═════ EXCERPTED RECORDS ═════
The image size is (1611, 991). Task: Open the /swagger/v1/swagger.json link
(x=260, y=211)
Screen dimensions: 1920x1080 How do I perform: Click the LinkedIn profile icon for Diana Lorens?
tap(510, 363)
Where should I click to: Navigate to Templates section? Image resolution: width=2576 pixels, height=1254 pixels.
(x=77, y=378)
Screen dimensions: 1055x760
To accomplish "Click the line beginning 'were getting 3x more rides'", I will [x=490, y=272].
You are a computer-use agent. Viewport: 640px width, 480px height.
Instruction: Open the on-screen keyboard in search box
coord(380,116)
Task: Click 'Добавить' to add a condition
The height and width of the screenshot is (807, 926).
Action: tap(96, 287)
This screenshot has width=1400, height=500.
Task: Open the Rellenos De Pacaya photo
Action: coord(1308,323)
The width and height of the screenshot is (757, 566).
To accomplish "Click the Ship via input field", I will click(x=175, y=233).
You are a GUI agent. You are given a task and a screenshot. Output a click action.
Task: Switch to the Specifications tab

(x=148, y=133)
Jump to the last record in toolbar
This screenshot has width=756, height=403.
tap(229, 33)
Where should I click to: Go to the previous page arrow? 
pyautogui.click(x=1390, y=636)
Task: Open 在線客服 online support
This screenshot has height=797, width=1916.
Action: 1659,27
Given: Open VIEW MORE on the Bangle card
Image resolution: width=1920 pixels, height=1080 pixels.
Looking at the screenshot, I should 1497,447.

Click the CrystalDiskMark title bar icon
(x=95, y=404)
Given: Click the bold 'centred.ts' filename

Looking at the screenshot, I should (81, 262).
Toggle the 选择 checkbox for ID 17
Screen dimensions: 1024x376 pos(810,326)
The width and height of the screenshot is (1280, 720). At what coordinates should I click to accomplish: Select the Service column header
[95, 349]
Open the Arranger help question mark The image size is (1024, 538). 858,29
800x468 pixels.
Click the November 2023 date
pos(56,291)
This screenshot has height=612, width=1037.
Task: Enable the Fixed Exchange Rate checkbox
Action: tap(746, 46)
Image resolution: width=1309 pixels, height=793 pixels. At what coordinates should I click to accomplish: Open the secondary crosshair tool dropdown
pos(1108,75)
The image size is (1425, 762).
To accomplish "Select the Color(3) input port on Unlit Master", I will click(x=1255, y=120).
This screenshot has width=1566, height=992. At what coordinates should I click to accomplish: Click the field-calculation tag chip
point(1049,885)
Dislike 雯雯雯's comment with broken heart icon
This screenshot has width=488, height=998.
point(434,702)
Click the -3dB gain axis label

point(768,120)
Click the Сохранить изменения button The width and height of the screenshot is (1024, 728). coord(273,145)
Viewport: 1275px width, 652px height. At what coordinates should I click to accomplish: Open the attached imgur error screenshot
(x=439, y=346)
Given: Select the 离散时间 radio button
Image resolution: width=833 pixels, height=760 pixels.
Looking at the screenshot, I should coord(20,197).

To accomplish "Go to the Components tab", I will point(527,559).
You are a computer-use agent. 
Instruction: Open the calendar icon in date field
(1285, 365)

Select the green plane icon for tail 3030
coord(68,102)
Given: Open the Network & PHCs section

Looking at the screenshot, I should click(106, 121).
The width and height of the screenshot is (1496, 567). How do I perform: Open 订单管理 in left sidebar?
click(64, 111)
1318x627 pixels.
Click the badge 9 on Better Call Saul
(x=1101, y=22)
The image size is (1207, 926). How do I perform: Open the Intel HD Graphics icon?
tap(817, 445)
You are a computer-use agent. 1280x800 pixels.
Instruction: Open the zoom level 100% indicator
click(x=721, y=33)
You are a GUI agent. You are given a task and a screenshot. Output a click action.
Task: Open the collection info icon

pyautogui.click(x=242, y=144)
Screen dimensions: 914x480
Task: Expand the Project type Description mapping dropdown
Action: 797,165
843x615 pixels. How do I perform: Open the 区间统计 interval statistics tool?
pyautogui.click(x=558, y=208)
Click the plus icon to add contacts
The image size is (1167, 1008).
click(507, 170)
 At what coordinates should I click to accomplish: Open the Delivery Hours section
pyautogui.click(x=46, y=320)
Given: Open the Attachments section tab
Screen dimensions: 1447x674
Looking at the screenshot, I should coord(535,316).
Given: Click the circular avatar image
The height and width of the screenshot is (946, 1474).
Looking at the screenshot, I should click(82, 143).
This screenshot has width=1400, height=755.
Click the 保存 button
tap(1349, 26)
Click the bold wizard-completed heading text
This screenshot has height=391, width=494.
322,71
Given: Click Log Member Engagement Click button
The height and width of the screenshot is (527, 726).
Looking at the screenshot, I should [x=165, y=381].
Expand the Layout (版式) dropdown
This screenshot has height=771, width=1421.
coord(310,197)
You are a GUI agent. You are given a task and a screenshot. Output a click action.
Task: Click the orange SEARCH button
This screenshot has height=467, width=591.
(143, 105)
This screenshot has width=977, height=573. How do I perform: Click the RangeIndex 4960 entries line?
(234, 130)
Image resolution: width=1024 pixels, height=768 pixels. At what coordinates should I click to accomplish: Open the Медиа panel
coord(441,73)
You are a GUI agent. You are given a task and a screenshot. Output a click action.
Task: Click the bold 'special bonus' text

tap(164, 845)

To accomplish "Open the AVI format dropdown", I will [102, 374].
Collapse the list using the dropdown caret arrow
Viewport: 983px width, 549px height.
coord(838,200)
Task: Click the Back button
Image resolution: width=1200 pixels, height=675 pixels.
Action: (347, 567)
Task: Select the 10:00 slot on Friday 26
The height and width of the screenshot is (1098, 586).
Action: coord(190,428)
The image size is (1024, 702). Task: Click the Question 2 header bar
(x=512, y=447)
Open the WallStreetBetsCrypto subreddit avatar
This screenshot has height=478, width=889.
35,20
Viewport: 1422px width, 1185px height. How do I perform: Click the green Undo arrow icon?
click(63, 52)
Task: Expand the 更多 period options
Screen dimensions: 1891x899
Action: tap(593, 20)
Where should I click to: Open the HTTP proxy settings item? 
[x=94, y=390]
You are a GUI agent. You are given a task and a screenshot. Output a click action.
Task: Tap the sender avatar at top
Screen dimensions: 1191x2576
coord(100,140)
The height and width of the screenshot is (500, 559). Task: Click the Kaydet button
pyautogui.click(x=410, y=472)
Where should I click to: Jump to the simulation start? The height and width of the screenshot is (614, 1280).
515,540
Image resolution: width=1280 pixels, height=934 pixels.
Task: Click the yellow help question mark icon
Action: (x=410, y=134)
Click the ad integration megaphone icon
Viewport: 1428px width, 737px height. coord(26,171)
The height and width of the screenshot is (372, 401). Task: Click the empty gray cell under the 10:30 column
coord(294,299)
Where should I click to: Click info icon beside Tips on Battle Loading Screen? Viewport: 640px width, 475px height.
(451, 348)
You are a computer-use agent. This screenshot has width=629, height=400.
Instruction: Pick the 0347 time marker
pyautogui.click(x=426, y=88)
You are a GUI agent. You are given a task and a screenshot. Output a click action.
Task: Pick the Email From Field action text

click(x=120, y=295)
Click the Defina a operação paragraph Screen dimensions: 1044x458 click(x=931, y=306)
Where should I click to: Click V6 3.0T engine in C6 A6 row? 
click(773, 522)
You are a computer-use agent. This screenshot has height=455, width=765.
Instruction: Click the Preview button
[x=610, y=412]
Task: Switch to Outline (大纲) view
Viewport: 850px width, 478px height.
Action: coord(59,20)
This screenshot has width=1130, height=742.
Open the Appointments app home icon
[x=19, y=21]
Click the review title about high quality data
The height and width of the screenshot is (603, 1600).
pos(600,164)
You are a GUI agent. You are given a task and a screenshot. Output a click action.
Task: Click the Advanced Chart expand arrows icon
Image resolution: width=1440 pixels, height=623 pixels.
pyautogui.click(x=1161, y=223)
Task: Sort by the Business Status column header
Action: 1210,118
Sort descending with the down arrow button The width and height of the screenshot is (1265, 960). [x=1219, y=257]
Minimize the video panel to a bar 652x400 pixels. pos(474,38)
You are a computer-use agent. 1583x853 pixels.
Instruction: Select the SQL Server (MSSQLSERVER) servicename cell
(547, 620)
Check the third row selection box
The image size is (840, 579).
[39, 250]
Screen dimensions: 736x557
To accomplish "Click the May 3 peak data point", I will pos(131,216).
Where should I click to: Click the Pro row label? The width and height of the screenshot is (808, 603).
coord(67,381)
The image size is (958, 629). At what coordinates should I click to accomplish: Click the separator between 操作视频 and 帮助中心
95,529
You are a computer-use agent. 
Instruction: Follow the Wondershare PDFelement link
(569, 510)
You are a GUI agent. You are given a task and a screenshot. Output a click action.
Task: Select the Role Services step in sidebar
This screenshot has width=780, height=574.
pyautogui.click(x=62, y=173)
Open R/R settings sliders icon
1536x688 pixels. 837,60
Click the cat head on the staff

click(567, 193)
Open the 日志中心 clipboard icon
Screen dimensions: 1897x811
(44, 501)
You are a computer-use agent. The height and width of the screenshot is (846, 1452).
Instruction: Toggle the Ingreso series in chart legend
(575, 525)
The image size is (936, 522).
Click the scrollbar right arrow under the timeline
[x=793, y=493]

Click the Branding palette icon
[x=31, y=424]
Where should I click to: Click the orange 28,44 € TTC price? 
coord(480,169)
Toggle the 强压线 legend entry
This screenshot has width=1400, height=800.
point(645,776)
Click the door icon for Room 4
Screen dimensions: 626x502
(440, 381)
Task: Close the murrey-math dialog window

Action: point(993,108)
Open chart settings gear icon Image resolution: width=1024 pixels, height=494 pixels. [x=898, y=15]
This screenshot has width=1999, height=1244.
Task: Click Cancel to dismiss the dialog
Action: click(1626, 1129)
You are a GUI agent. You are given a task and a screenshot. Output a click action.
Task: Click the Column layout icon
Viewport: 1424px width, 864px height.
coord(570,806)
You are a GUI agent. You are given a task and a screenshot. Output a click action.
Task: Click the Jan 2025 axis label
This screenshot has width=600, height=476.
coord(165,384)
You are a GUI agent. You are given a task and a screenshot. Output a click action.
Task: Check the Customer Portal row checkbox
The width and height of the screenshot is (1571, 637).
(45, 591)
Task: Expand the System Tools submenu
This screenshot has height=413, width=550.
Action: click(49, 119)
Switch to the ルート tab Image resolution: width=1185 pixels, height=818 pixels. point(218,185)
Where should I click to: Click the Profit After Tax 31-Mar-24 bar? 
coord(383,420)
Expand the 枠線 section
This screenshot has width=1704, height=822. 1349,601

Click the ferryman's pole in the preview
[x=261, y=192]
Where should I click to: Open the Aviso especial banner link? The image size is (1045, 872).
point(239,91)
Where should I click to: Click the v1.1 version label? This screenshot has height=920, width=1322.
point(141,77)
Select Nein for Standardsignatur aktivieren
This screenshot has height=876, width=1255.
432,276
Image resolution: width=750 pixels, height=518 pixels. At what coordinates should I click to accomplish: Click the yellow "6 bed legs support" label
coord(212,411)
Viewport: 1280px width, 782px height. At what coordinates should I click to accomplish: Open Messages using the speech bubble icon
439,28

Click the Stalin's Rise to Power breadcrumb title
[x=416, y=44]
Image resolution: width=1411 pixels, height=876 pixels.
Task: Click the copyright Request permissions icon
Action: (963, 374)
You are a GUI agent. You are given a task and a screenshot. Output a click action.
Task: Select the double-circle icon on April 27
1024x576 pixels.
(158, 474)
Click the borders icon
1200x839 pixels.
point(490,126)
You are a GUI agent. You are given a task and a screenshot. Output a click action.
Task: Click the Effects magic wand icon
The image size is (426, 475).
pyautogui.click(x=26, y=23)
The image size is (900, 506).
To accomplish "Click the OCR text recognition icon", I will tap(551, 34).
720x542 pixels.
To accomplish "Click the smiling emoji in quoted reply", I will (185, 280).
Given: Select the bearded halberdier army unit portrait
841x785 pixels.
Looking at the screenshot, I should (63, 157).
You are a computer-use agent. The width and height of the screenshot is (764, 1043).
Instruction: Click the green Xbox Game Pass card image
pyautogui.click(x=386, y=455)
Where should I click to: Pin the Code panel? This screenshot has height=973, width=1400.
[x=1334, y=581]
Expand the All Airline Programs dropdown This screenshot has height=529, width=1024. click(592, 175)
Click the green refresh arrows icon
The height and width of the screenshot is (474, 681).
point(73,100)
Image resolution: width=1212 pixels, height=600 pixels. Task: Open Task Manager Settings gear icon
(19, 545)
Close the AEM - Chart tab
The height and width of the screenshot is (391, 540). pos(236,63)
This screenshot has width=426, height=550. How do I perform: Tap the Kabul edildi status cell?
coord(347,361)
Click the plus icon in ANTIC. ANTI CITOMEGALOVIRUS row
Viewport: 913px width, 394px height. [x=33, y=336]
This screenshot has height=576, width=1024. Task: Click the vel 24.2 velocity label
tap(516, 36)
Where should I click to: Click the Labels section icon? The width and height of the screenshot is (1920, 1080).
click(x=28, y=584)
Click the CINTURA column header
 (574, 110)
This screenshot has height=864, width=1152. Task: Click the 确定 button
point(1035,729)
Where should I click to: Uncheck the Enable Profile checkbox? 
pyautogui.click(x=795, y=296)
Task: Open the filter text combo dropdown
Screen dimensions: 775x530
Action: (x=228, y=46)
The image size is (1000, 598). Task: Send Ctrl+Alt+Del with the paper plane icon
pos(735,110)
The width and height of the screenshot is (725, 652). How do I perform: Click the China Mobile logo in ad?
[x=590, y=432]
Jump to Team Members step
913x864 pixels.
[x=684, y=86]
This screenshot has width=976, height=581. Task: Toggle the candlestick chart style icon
═════
> [TASK STATEMENT]: Look above for the line with "Task: Open 在線客服 online support" and the line with "Given: Select the 离散时间 radio button"; transcribe both and all lines in between, exactly, and nothing else.

> [RESPONSE]:
Task: Open 在線客服 online support
This screenshot has height=797, width=1916.
Action: 1659,27
Given: Open VIEW MORE on the Bangle card
Image resolution: width=1920 pixels, height=1080 pixels.
Looking at the screenshot, I should 1497,447.

Click the CrystalDiskMark title bar icon
(x=95, y=404)
Given: Click the bold 'centred.ts' filename

Looking at the screenshot, I should (81, 262).
Toggle the 选择 checkbox for ID 17
Screen dimensions: 1024x376 pos(810,326)
The width and height of the screenshot is (1280, 720). At what coordinates should I click to accomplish: Select the Service column header
[95, 349]
Open the Arranger help question mark The image size is (1024, 538). 858,29
800x468 pixels.
Click the November 2023 date
pos(56,291)
This screenshot has height=612, width=1037.
Task: Enable the Fixed Exchange Rate checkbox
Action: tap(746, 46)
Image resolution: width=1309 pixels, height=793 pixels. At what coordinates should I click to accomplish: Open the secondary crosshair tool dropdown
pos(1108,75)
The image size is (1425, 762).
To accomplish "Select the Color(3) input port on Unlit Master", I will click(x=1255, y=120).
This screenshot has width=1566, height=992. At what coordinates should I click to accomplish: Click the field-calculation tag chip
point(1049,885)
Dislike 雯雯雯's comment with broken heart icon
This screenshot has width=488, height=998.
point(434,702)
Click the -3dB gain axis label

point(768,120)
Click the Сохранить изменения button The width and height of the screenshot is (1024, 728). coord(273,145)
Viewport: 1275px width, 652px height. At what coordinates should I click to accomplish: Open the attached imgur error screenshot
(x=439, y=346)
Given: Select the 离散时间 radio button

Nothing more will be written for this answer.